Train support vector machine classifier

## Syntax

SVMStruct = svmtrain(Training,Group)
SVMStruct = svmtrain(Training,Group,Name,Value)

## Description

SVMStruct = svmtrain(Training,Group) returns a structure, SVMStruct, containing information about the trained support vector machine (SVM) classifier.

SVMStruct = svmtrain(Training,Group,Name,Value) returns a structure with additional options specified by one or more Name,Value pair arguments.

## Input Arguments

 Training Matrix of training data, where each row corresponds to an observation or replicate, and each column corresponds to a feature or variable. svmtrain treats NaNs or empty strings in Training as missing values and ignores the corresponding rows of Group. Group Grouping variable, which can be a categorical, numeric, or logical vector, a cell vector of strings, or a character matrix with each row representing a class label. Each element of Group specifies the group of the corresponding row of Training. Group should divide Training into two groups. Group has the same number of elements as there are rows in Training. svmtrain treats each NaN, empty string, or 'undefined' in Group as a missing value, and ignores the corresponding row of Training.

### Name-Value Pair Arguments

Specify optional comma-separated pairs of Name,Value arguments. Name is the argument name and Value is the corresponding value. Name must appear inside single quotes (' '). You can specify several name and value pair arguments in any order as Name1,Value1,...,NameN,ValueN.

'autoscale'

Boolean specifying whether svmtrain automatically centers the data points at their mean, and scales them to have unit standard deviation, before training.

Default: true

'boxconstraint'

Value of the box constraint C for the soft margin.
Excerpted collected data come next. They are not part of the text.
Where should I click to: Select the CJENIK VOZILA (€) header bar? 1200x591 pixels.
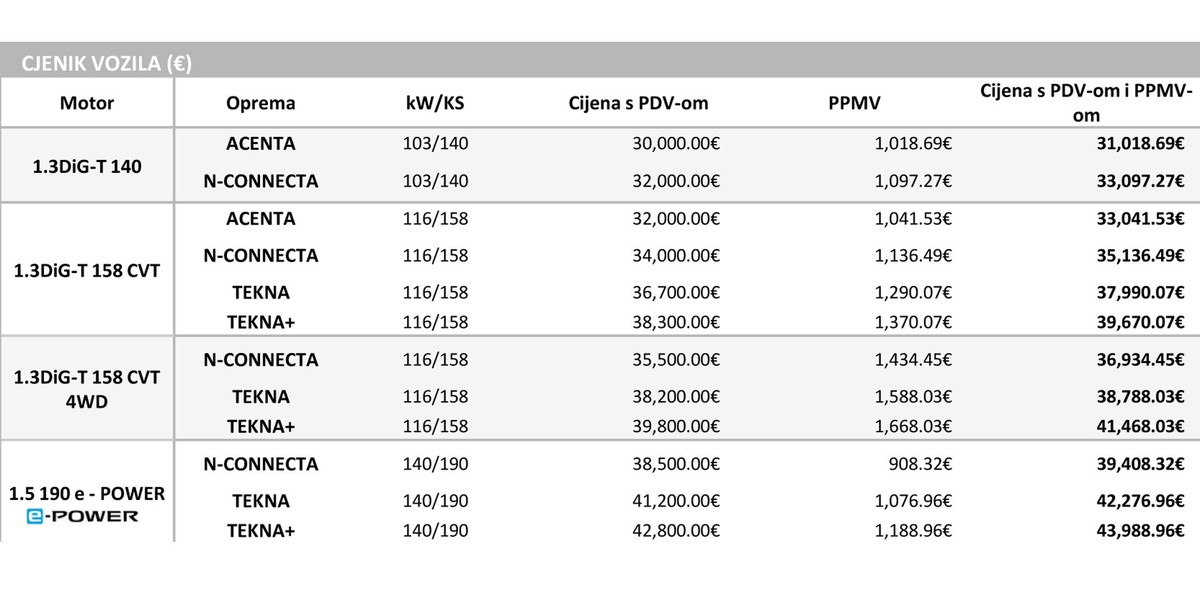pos(600,64)
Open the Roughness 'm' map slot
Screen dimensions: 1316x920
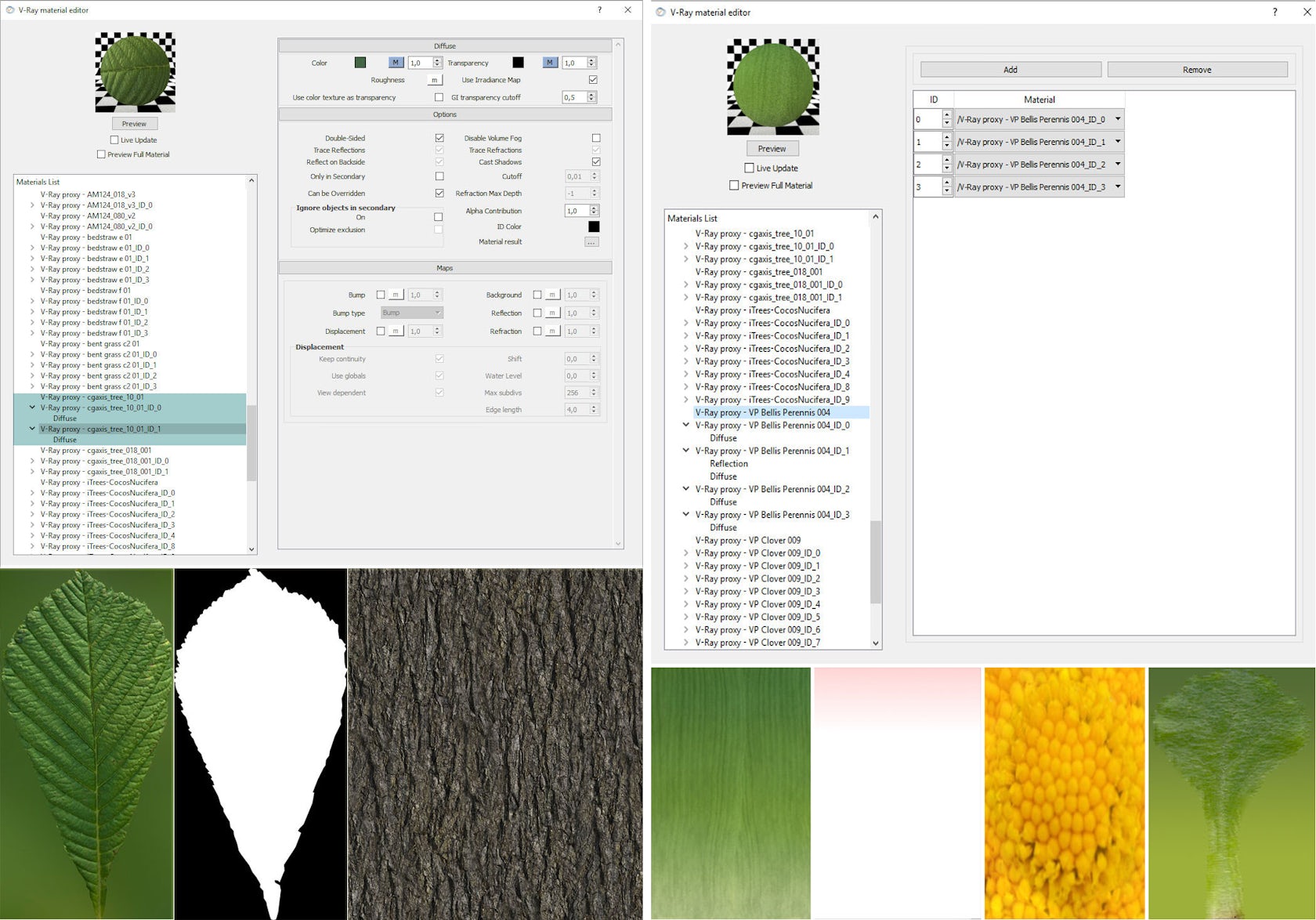(x=434, y=80)
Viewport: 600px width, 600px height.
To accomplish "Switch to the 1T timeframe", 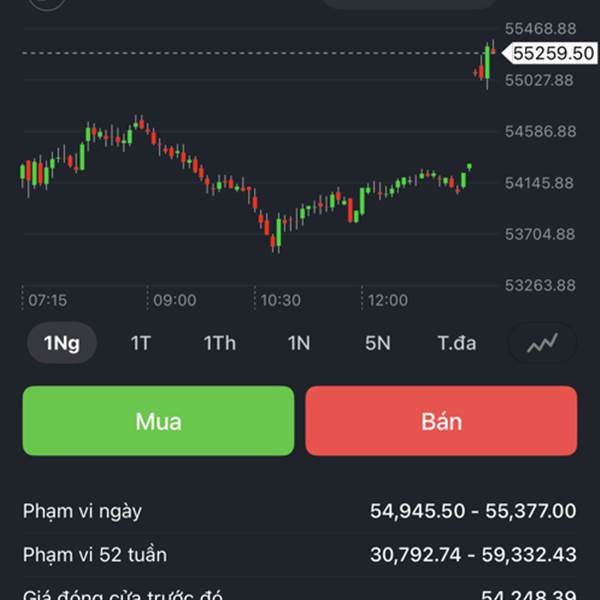I will coord(140,343).
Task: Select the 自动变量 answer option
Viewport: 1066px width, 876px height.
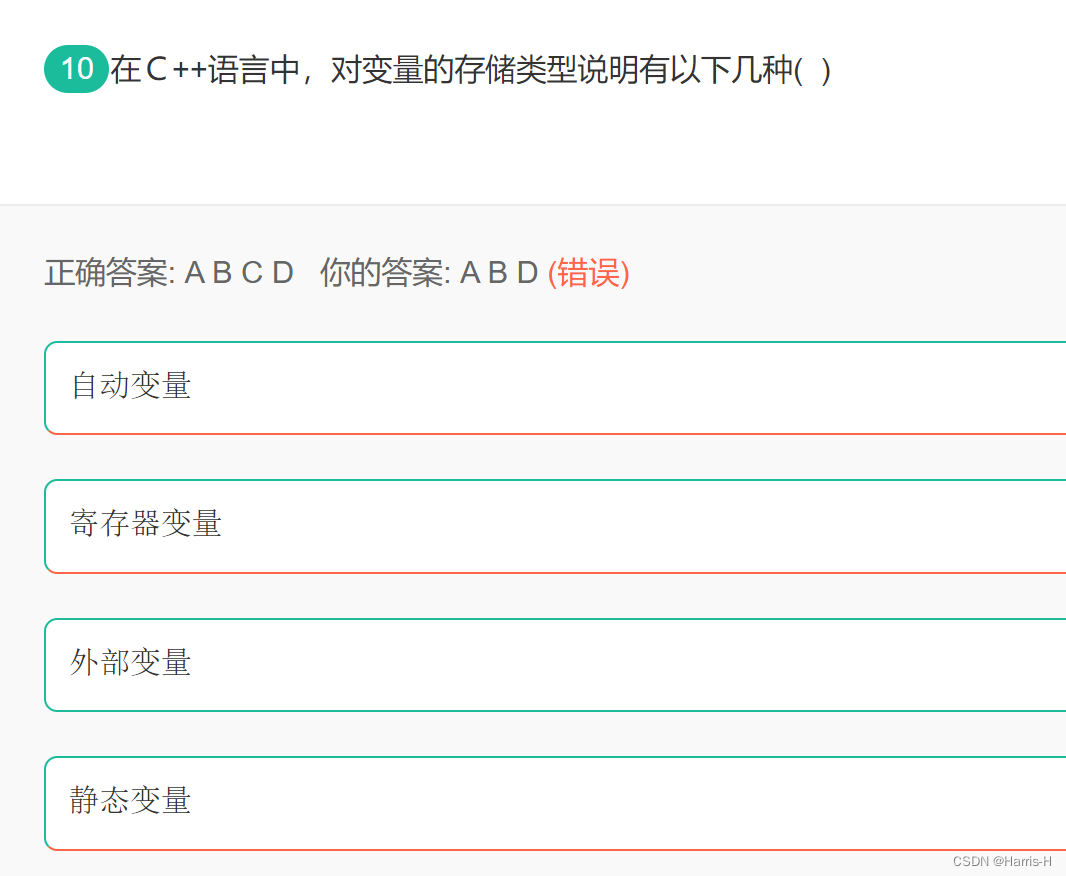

C can be a scalar, or a vector of the same length as the training data.

If C is a scalar, it is automatically rescaled by N/(2*N1) for the data points of group one and by N/(2*N2) for the data points of group two, where N1 is the number of elements in group one, N2 is the number of elements in group two, and N = N1 + N2. This rescaling is done to take into account unbalanced groups, that is cases where N1 and N2 have very different values.

If C is an array, then each array element is taken as a box constraint for the data point with the same index.

Default: 1

'kernelcachelimit'

Value that specifies the size of the kernel matrix cache for the SMO training method. The algorithm keeps a matrix with up to kernelcachelimit × kernelcachelimit double-precision, floating-point numbers in memory.

Default: 5000

'kernel_function'

Kernel function svmtrain uses to map the training data into kernel space. The default kernel function is the dot product. The kernel function can be one of the following strings or a function handle:

• 'linear' — Linear kernel, meaning dot product.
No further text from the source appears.